I fattori decisivi di quell’impresa furono due: gli “io” dei giocatori, e la loro amicizia, favorita da un premier, pardon un allenatore, Uccio Valcareggi, che non faceva mai la prima donna.
Gli “io” si erano formati in una storia. Nati fra il 1939 e il ’45, tempo di guerra (Bertini era detto il Rufugino perché la mamma lo partorì in un rifugio antiaereo); infanzia nell’Italia con le unghie e con i denti del dopoguerra; passione e capacità di tirar calci alla palla coltivata nelle comunità dell’oratorio e delle umane periferie; primi guadagni portati in casa per far stare un po’ meglio i genitori.
E poi l’amicizia. Il contesto, come visto, cioè il potere, tendeva a dividerli, a metterli l’uno contro l’altro. Nessuno di loro è caduto nella trappola. Ognuno ha accettato di fare la propria parte, anzi molto di più.

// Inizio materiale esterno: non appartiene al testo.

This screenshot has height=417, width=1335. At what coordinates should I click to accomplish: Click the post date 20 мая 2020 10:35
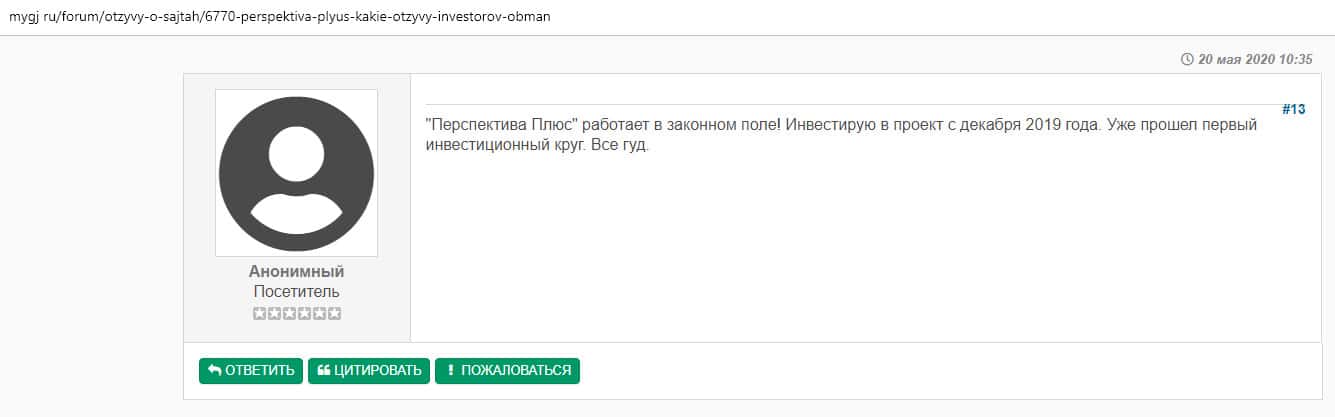(1254, 60)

Si fossero arroccati nell’osservanza pedissequa degli schemi decisi a tavolino (o ai tavoli delle task-force), o avessero ceduto ai particolarismi delle sette, congreghe e comitati d’affari vari, non avremmo avuto la meraviglia di quella luce che per qualche ora ha squarciato le tenebre di un’Italia ideologica e conflittuale ormai sulla soglia degli anni di piombo.
Gli italiani godettero di quello spettacolo, di quella esperienza, ma rimasero alla superficie, perché non ne scrutarono il segreto e non si interessarono delle ragioni. Non impararono la lezione a riguardo del “nuovo inizio”, dell’io e dell’amicizia.
È esattamente lo stesso rischio che corriamo adesso.